Itu berbanding terbalik dengan Instruksi Presiden Nomor 8 Tahun 2005 dan perubahannya, agar memperhatikan dan mengedepankan keahlian, profesionalisme, dan integritas dari calon anggota direksi dan/atau komisaris/dewan pengawas yang bersangkutan untuk memajukan dan mengembangkan perusahaan. Pada diktum selanjutnya disebutkan bahwa tes kelayakan dilakukan secara transparan dan akuntabel. Nama-nama yang dijaring untuk menjadi komisaris harus melalui penilaian dari Tim Penilai Akhir (TPA). Dengan cara itu, siapapun yang ditunjuk, mempunyai standar kriteria yang jelas dan kapasitas yang mumpuni dalam jabatan dimaksud.

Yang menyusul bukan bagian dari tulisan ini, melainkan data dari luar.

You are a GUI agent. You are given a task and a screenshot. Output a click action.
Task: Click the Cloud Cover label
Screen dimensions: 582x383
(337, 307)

Diantara komisaris yang ditunjuk sebagai perwakilan pemerintah, tidak dipungkiri ada yang sesuai dengan kompetensi yang dibutuhkan tetapi ada juga yang masih dipertanyakan kompetensinya. Tentu, penunjukan demikian seperti memberikan cek kosong bagi BUMN, dimana perannya cenderung tidak memberikan kontribusi signifikan dan menjadi beban, yang pada akhirnya berdampak buruk pada perkembangan perusahaan.
Fenomena ini kontradiksi dengan kondisi ideal BUMN. BUMN seharusnya memperlihatkan transparansi dan akuntabilitas publik sebagai upaya mewujudkan good corporate governance. Transparansi dan akuntabilitas publik ini tidak hanya dalam memberikan laporan tahunan tetapi juga dalam setiap proses kebijakan, di dalamnya termasuk dasar-dasar rekrutmen SDM yang menentukan arah dan melaksanakan kebijakan organisasi.
Kompetensi dan Efisiensi Jadi Kata Kunci Keberhasilan?
Dahlan Iskan dan Erick Tohir sepakat bahwa efisiensi sebagai hukum dasar bisnis menjadi kunci keberhasilan di BUMN. Namun bagaimana menerapkan efisiensi saat berhadapan dengan intervensi politik? Tentu, jawabannya tidak sesederhana yang dibayangkan. Interelasi antara politik dan ekonomi tidak dapat dipungkiri hadir dalam BUMN.